Transcribe verbatim the span of lines that opens with the line containing "Select the 7d time range" and closes with the last line of the data below.
= = =
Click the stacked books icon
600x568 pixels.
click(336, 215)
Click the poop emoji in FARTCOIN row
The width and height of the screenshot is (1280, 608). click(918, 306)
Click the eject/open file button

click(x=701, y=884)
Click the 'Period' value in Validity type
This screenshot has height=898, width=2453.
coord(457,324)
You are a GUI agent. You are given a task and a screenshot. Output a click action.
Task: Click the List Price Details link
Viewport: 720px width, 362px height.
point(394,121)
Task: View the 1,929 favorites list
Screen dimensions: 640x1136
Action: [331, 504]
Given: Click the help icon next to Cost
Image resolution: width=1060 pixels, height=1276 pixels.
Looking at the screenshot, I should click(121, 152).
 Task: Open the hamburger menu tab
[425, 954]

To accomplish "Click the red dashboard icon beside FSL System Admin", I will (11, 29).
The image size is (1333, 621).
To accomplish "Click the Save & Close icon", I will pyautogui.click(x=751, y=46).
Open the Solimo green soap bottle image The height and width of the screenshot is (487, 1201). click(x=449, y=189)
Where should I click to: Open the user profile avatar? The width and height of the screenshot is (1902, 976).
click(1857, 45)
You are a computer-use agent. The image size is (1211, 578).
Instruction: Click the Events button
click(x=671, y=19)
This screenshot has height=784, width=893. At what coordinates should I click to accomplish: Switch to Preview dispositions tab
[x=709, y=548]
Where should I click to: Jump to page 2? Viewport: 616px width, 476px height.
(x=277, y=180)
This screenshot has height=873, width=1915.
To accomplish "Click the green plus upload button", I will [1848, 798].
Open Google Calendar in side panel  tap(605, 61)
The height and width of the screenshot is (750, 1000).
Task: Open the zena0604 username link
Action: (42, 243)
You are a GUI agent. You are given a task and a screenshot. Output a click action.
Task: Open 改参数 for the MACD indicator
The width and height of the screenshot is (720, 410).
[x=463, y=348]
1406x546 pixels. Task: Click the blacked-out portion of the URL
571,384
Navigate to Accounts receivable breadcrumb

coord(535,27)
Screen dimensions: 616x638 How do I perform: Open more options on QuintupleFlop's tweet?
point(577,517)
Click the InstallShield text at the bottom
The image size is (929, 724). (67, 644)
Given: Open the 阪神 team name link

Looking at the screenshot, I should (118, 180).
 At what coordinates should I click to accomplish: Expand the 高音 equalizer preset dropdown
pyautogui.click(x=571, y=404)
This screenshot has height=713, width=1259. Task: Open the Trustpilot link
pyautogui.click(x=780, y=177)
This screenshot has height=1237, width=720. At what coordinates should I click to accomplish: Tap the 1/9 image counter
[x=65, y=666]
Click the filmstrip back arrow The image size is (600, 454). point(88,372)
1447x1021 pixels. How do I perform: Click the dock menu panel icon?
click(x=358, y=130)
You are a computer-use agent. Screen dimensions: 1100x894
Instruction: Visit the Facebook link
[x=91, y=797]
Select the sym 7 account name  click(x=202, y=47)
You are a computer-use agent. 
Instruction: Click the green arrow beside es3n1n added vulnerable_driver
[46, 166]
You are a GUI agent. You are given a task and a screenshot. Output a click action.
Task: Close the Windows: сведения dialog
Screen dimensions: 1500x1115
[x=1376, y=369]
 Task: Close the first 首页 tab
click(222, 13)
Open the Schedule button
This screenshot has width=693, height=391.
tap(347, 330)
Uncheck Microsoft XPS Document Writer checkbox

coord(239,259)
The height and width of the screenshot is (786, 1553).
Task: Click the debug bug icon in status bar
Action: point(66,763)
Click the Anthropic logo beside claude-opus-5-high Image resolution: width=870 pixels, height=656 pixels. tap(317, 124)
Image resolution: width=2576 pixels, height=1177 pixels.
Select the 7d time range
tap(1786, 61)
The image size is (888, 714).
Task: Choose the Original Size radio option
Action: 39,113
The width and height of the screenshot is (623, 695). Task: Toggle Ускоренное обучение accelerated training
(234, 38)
= = =
[Solution]
Select the 7d time range
tap(1786, 61)
The image size is (888, 714).
Task: Choose the Original Size radio option
Action: 39,113
The width and height of the screenshot is (623, 695). Task: Toggle Ускоренное обучение accelerated training
(234, 38)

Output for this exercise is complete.